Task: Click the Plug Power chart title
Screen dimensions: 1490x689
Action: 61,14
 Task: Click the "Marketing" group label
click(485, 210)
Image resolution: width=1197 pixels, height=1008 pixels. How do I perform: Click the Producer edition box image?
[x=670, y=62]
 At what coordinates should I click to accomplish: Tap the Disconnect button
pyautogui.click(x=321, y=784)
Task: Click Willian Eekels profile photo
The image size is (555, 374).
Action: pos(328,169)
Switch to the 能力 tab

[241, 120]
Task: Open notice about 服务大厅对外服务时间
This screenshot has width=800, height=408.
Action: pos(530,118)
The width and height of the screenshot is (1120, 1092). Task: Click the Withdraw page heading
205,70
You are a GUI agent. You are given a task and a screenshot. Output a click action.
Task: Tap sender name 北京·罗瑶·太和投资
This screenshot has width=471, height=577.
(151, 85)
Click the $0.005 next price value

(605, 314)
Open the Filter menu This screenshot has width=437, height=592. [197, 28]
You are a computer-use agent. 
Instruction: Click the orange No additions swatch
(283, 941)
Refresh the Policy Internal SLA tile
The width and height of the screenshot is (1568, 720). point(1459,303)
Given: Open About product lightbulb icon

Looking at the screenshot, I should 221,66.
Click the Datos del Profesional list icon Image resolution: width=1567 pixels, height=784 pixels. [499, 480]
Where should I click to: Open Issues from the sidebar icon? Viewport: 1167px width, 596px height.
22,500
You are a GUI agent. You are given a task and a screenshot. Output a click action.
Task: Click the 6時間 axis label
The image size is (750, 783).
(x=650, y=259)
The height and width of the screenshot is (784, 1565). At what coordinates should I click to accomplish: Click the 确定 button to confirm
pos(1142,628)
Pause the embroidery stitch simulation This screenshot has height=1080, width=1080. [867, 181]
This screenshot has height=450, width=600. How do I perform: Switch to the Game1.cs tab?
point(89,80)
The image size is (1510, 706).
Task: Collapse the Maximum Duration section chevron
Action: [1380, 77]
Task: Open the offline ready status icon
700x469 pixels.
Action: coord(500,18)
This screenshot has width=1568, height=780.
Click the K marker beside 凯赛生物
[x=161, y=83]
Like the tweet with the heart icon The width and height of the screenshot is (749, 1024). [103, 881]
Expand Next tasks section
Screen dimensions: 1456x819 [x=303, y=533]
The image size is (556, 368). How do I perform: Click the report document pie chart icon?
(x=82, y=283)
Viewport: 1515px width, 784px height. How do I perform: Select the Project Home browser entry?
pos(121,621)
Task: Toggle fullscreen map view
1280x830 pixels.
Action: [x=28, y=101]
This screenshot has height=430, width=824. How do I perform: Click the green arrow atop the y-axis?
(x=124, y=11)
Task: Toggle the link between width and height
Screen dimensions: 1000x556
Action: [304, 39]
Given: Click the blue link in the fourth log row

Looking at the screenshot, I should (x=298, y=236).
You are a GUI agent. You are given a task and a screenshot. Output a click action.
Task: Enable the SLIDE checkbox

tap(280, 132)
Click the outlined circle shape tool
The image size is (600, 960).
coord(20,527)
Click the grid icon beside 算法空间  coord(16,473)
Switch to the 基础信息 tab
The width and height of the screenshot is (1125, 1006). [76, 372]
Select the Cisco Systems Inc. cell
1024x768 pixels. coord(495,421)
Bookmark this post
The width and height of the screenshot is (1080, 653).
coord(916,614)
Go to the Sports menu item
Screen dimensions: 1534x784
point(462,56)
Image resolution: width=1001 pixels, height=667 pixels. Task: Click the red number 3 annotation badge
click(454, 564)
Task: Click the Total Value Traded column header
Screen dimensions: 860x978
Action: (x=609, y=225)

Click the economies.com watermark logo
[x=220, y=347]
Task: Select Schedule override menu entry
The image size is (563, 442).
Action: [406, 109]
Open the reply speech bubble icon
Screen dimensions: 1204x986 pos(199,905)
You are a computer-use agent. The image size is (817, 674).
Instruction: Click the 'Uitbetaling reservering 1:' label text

ABOUT THIS EXERCISE: Give the lines exactly as they stand, from the line with "Bookmark this post" through the end of the material.

ANSWER SECTION:
Bookmark this post
The width and height of the screenshot is (1080, 653).
coord(916,614)
Go to the Sports menu item
Screen dimensions: 1534x784
point(462,56)
Image resolution: width=1001 pixels, height=667 pixels. Task: Click the red number 3 annotation badge
click(454, 564)
Task: Click the Total Value Traded column header
Screen dimensions: 860x978
Action: (x=609, y=225)

Click the economies.com watermark logo
[x=220, y=347]
Task: Select Schedule override menu entry
The image size is (563, 442).
Action: [406, 109]
Open the reply speech bubble icon
Screen dimensions: 1204x986 pos(199,905)
You are a computer-use agent. The image size is (817, 674).
Instruction: Click the 'Uitbetaling reservering 1:' label text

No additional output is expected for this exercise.